- **Material provided**
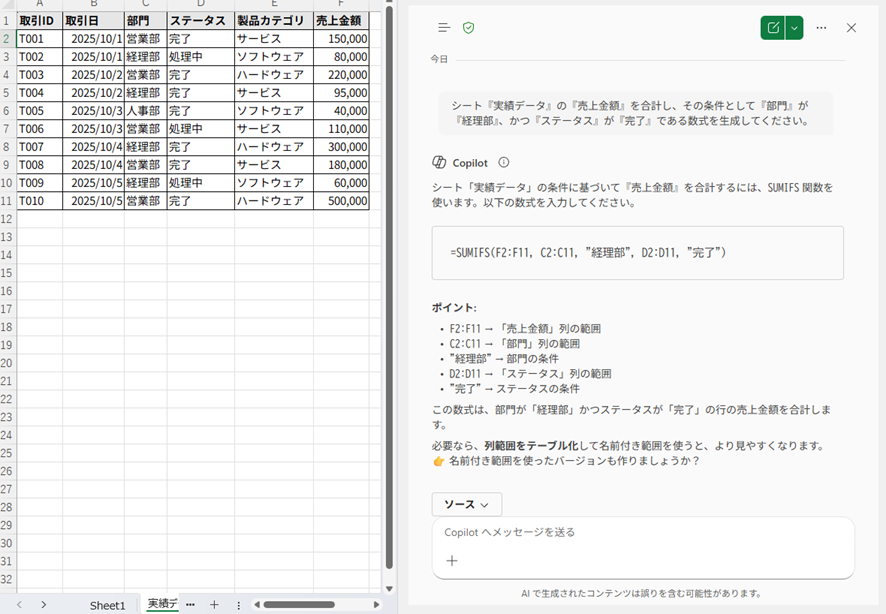Open more options via the ellipsis icon
The width and height of the screenshot is (886, 614).
tap(822, 28)
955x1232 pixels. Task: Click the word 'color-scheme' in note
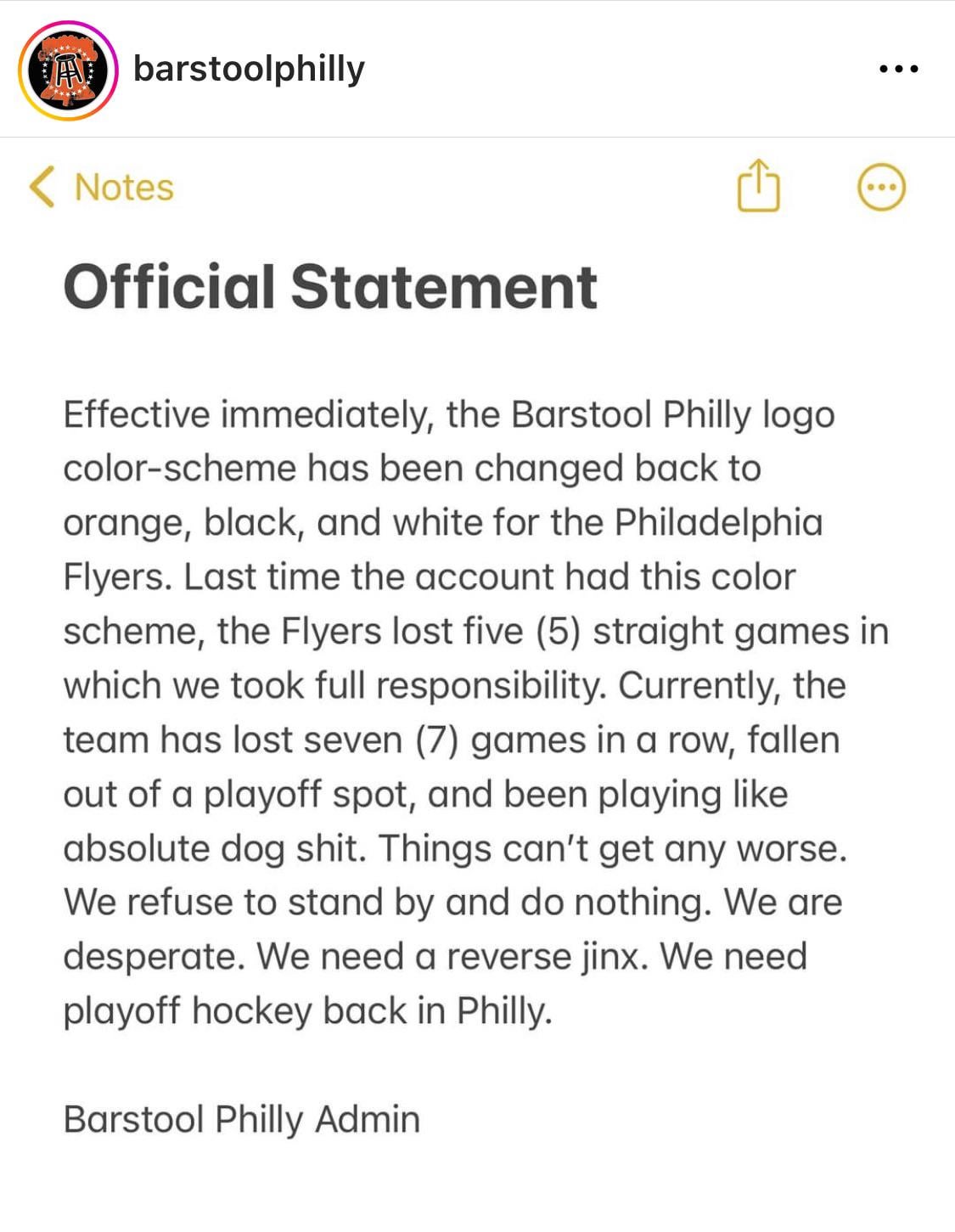point(178,469)
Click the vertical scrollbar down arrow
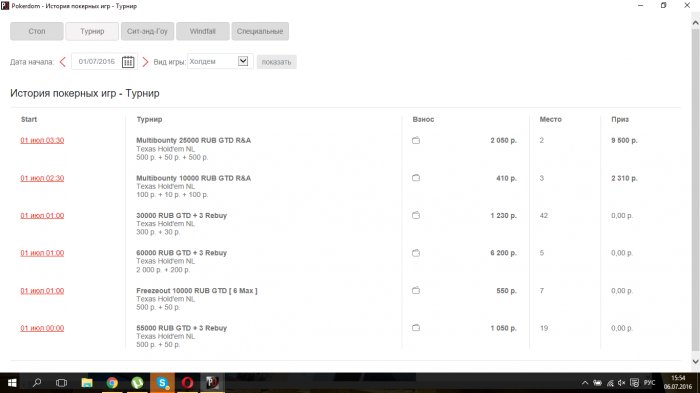This screenshot has height=393, width=700. point(696,361)
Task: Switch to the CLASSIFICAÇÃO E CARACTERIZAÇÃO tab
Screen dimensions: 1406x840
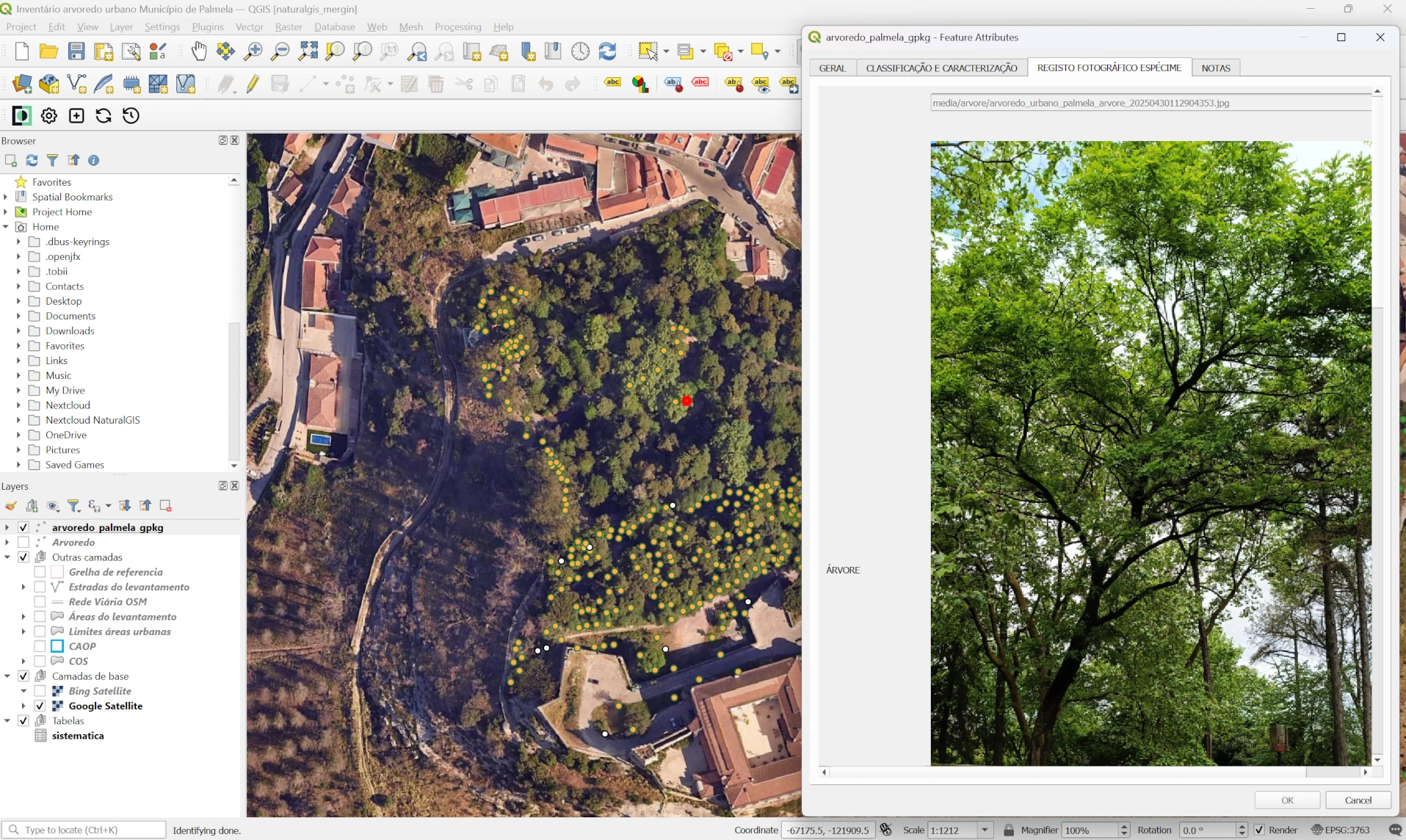Action: click(x=941, y=68)
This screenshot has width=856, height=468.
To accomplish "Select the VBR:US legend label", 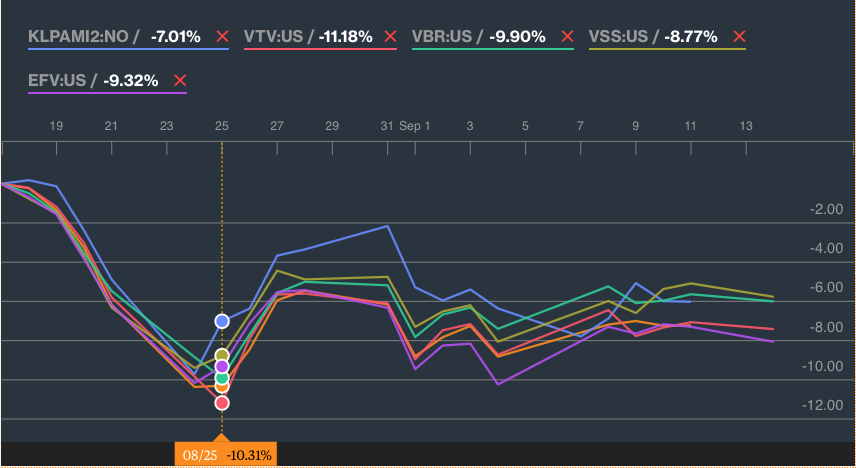I will click(442, 37).
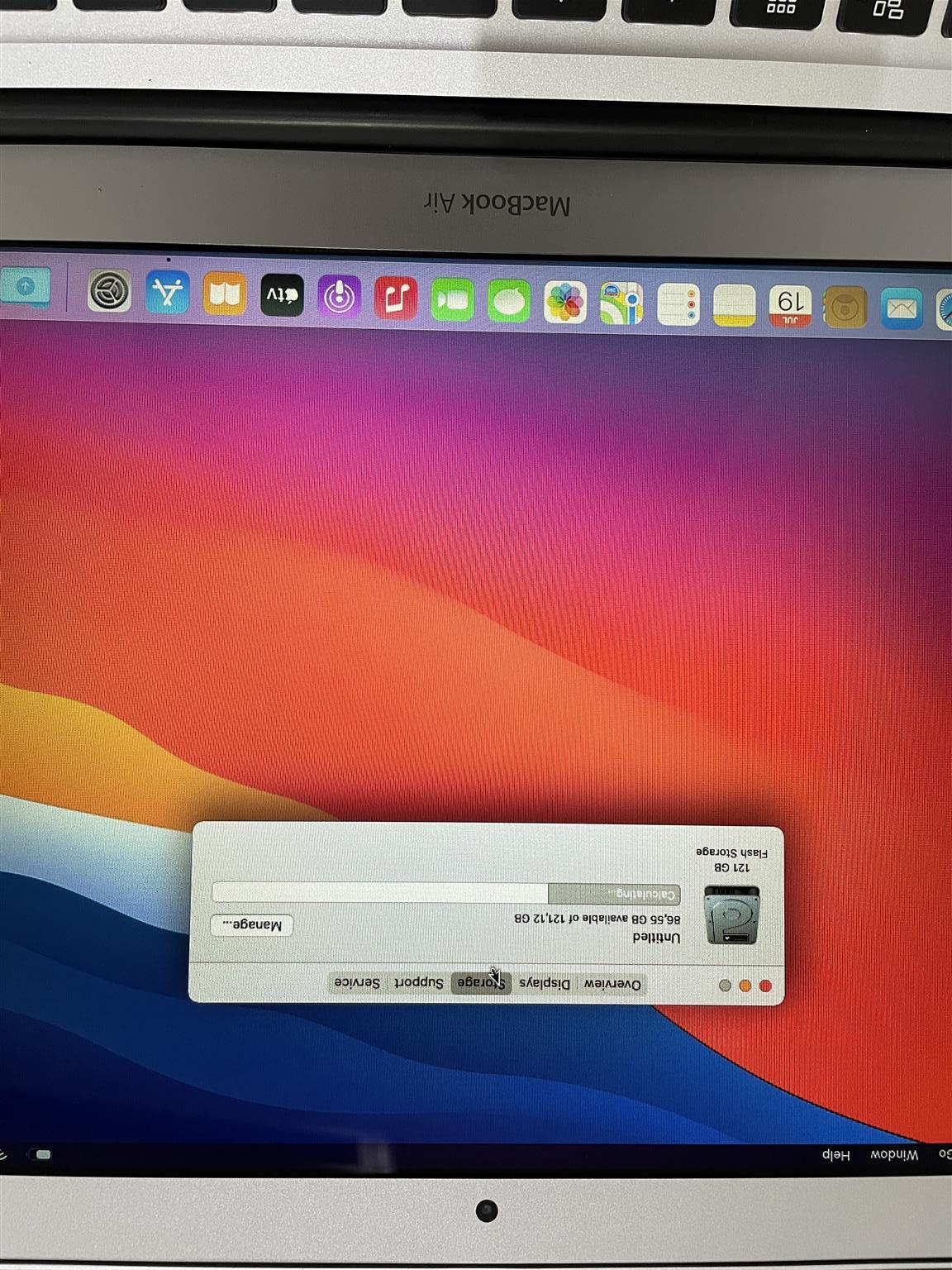Open the Service tab
Viewport: 952px width, 1270px height.
point(357,982)
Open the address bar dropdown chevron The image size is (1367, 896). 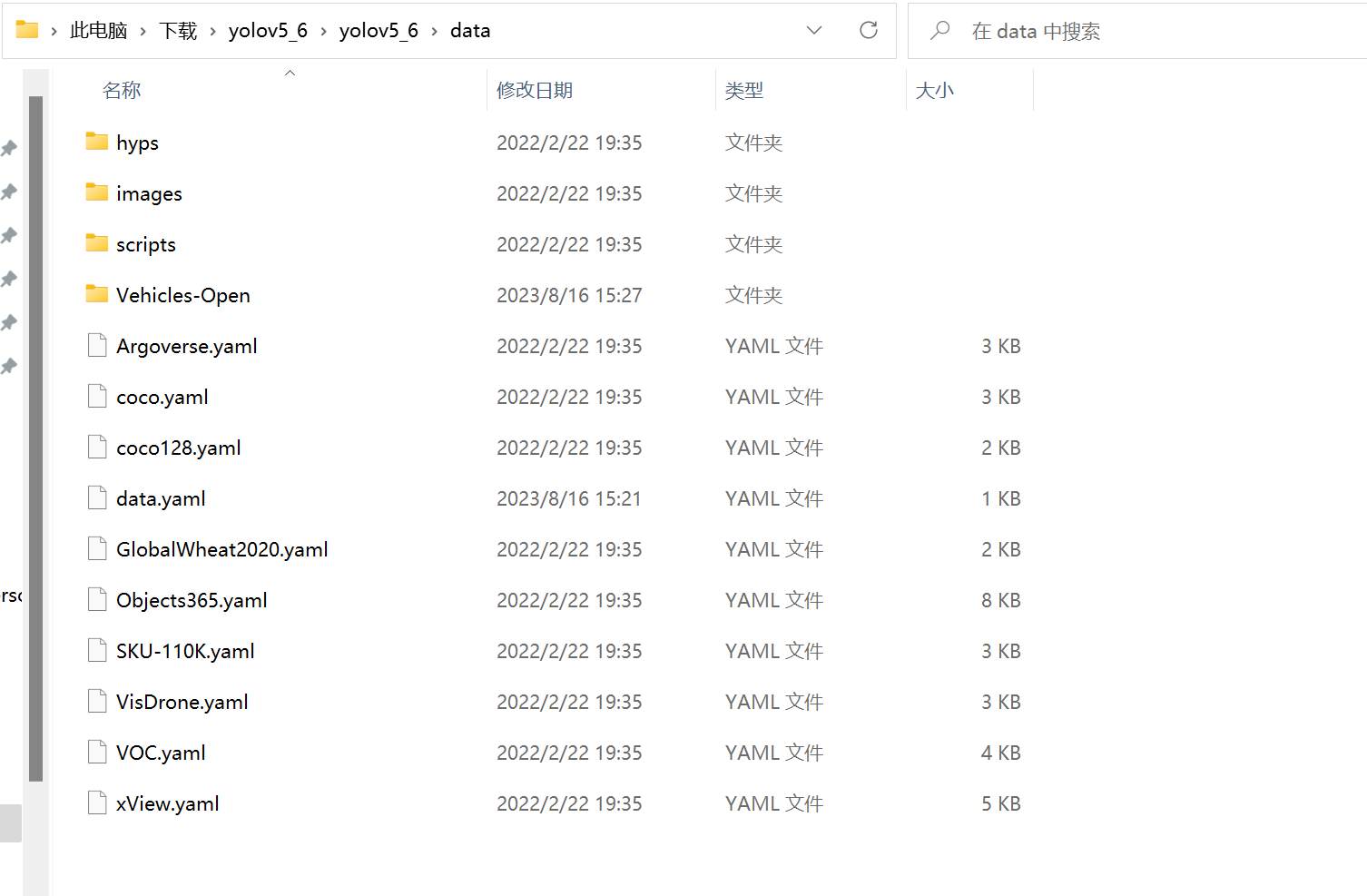click(814, 30)
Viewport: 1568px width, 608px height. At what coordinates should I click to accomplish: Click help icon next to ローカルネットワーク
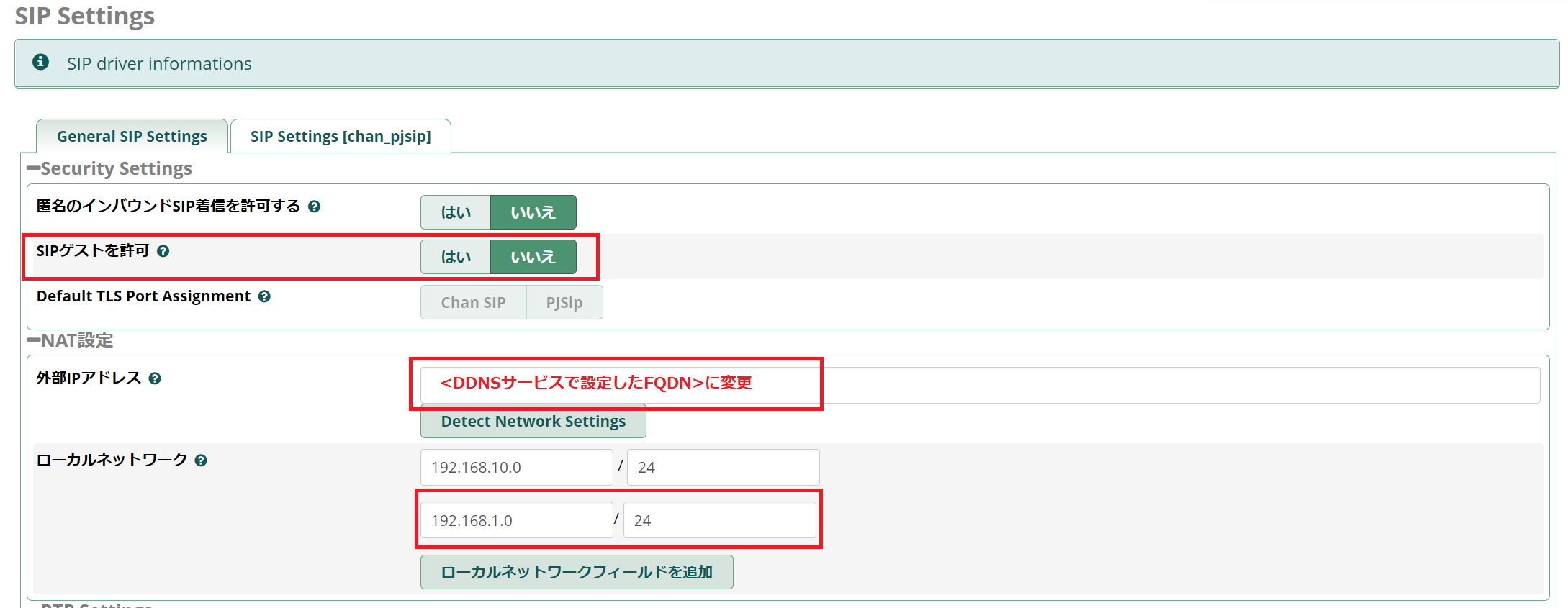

- **What is needed**
Repeat the lines above exactly, beginning with the one containing "955x1232 pixels. Task: Click" and finishing with the one containing "This screenshot has width=856, height=468.". No pictures belong in the copy.

- **Written answer**
955x1232 pixels. Task: Click the word 'color-scheme' in note
point(178,469)
Click the vertical scrollbar down arrow
This screenshot has height=393, width=700. point(696,361)
Task: Switch to the CLASSIFICAÇÃO E CARACTERIZAÇÃO tab
Screen dimensions: 1406x840
Action: click(x=941, y=68)
This screenshot has width=856, height=468.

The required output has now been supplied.